I’ve been trying towork out why I am so frustrated by all the Liz Truss interviews. Sure, she’s
wooden, she’s not a good performer, she trots out the same lines over and over
again, and she promises no sunlit uplands . Not even a hint of a sunlit upland.
But on reflection, I think part of the problem is the interviewing techniques
that we’ve seen become the norm over the last decade. The core technique is…. “Attack,
attack, you’re wrong, this proves you’re wrong, we all agree you’re wrong”…
coupled with…”ah…caught you out. “
So, what do you get.You get…attack – defend, attack, defend and the same old lines trotted out over
and over as the subject tries to keep their flight or flight response under
control. What we don’t get in that scenario is any clarity, any explanation,
any opportunity for people to trip themselves up and catch themselves out and
show us that the policy decisions they’ve made are ideological (or worse) and
not driven by realities in the real world. Question Time audiences sometimes do
a better job, to be honest.
What I would like to hear is more of those how, what, why questions. I can’t help but feel that we
let her off the hook by sticking to the hackneyed lines around ‘but the IMF
says it won’t work’; ‘your own MPs say it won’t work'…etc etc ad nauseam.
What would happen if you asked Liz to explain exactly how cutting the top rate of tax will help the
people at the bottom to get better paid jobs, when that will happen, what it
will take, where the opportunities are likely to be. Or why exactly, in her opinion, the IMF intervened,
why interest rates had to go up, and S&P downgraded the UK. If we dug forensically around in her
answers, it would all be quickly shown to be a sham. Would it not?

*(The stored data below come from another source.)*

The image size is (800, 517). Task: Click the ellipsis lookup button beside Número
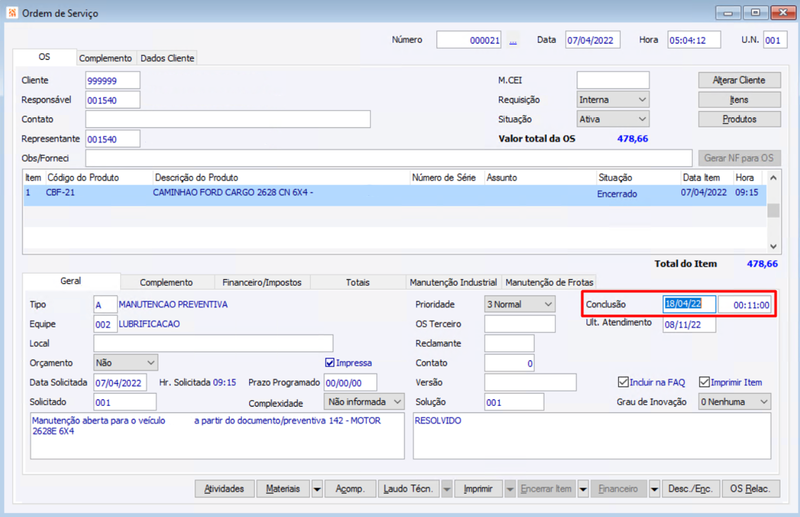pyautogui.click(x=513, y=41)
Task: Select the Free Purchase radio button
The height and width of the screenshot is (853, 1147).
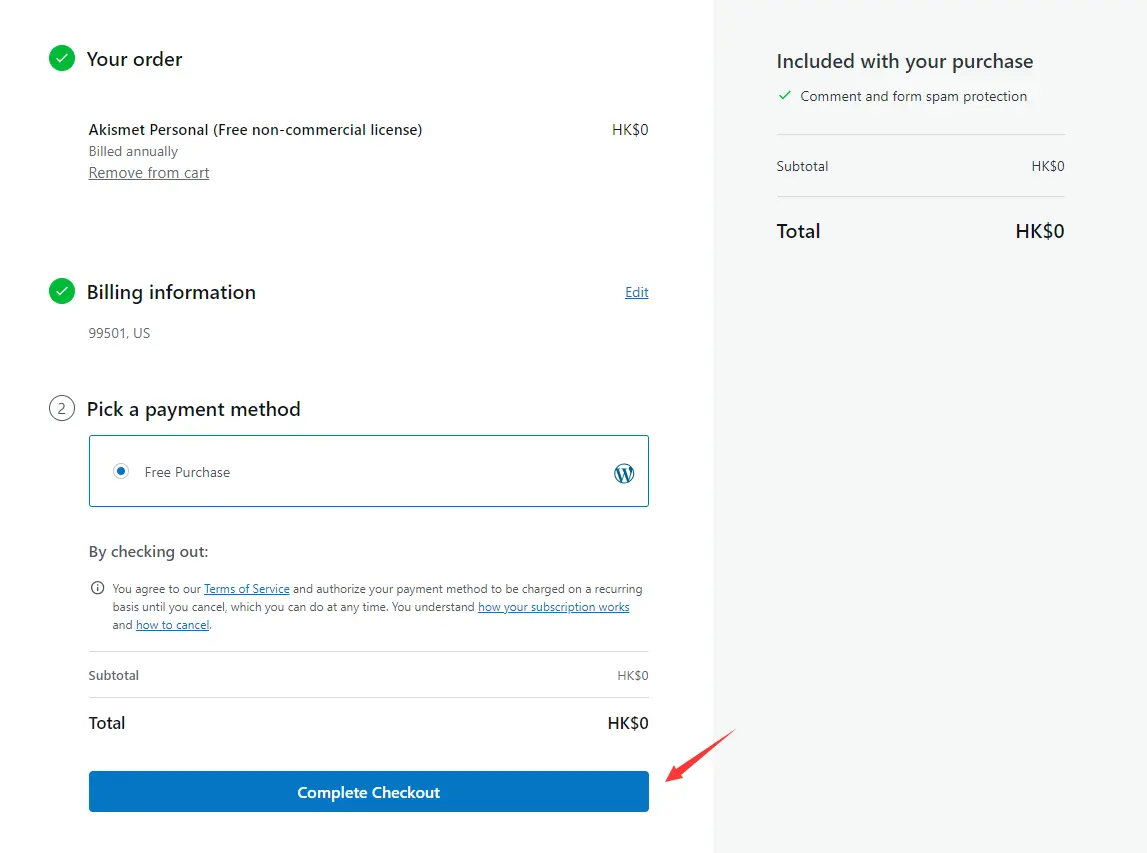Action: pyautogui.click(x=121, y=471)
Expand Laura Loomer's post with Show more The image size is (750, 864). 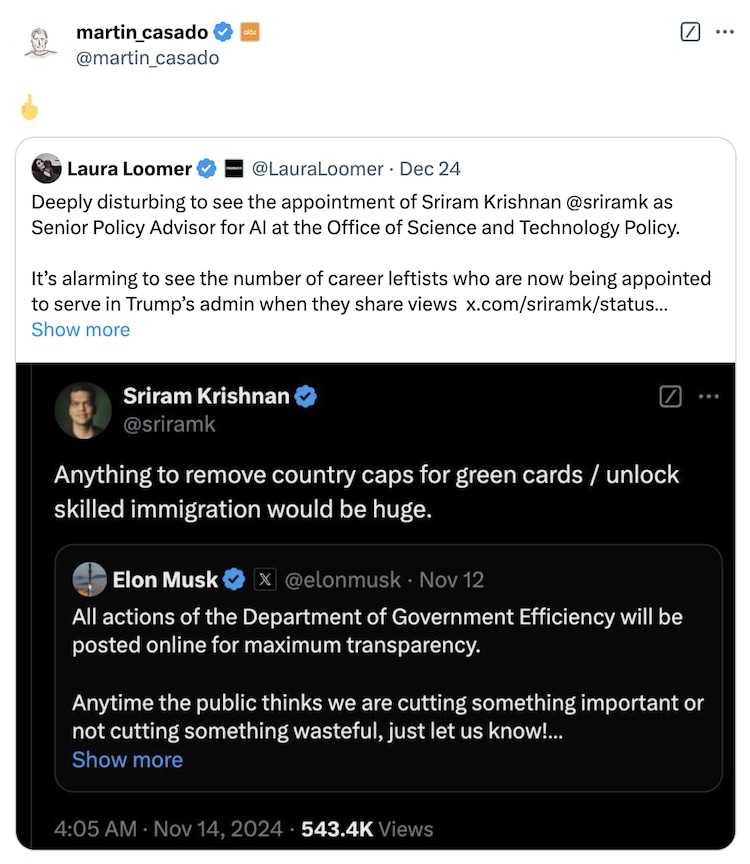tap(80, 329)
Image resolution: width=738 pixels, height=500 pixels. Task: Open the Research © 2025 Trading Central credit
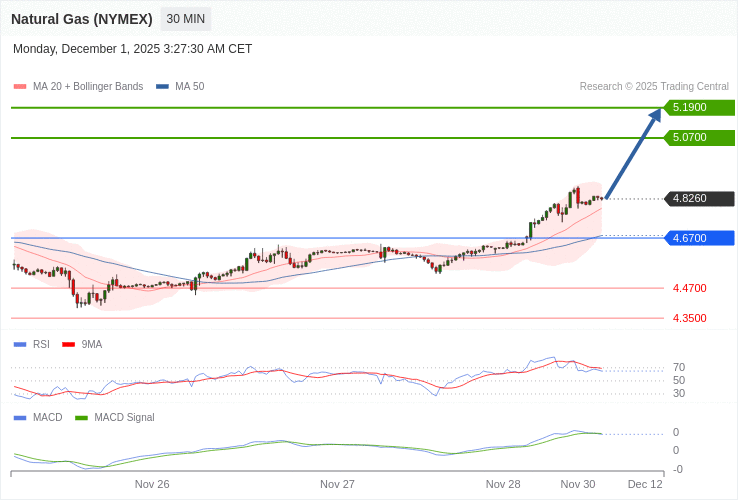tap(654, 87)
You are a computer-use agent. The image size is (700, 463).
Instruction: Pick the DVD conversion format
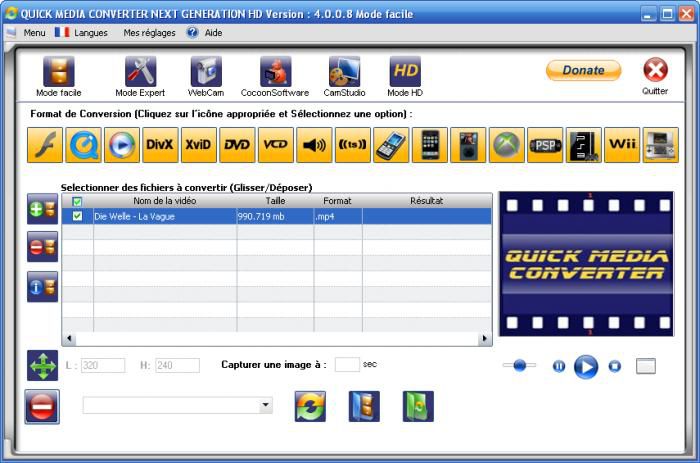click(x=237, y=144)
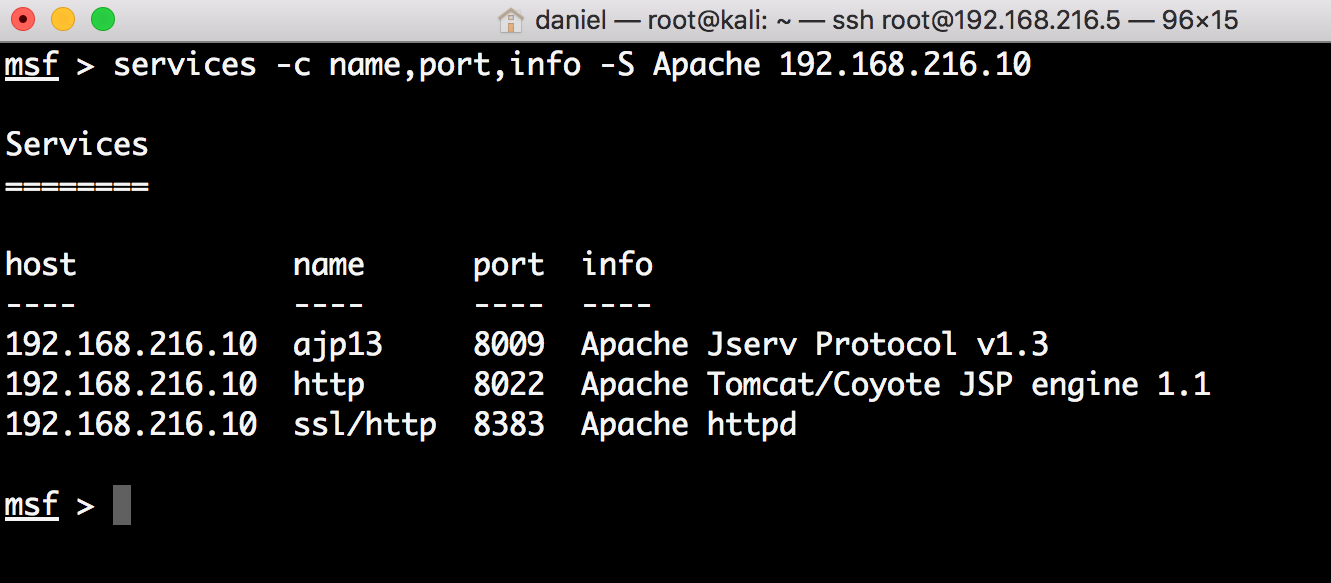Click the block cursor at the bottom prompt
1331x583 pixels.
[x=121, y=505]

Interviews are challenging conversations and challenging conversations don’t go well when both
sides are simply beating the other over the head with the rightness of their
own positions. Take a breath, ask the what, why, how questions; keep asking
them forensically till you get to the nub of the issue…which in this case is
whether this strategy will deliver more jobs, more money, more opportunity, better
public services and more wealth.
Perhaps I’m being naïve but I haven’t heard any of that from anyone. I don’t understand how paying
bankers more, funding tax cuts through borrowing, cutting public services to
pay the borrowing and putting the markets into a state of fear and alarm helps
the majority. I’m not sure that she does either and better questions would
quickly and efficiently flush that out. Same goes for challenging conversations
in the workplace. Seek to understand and the problems usually sort themselves
out.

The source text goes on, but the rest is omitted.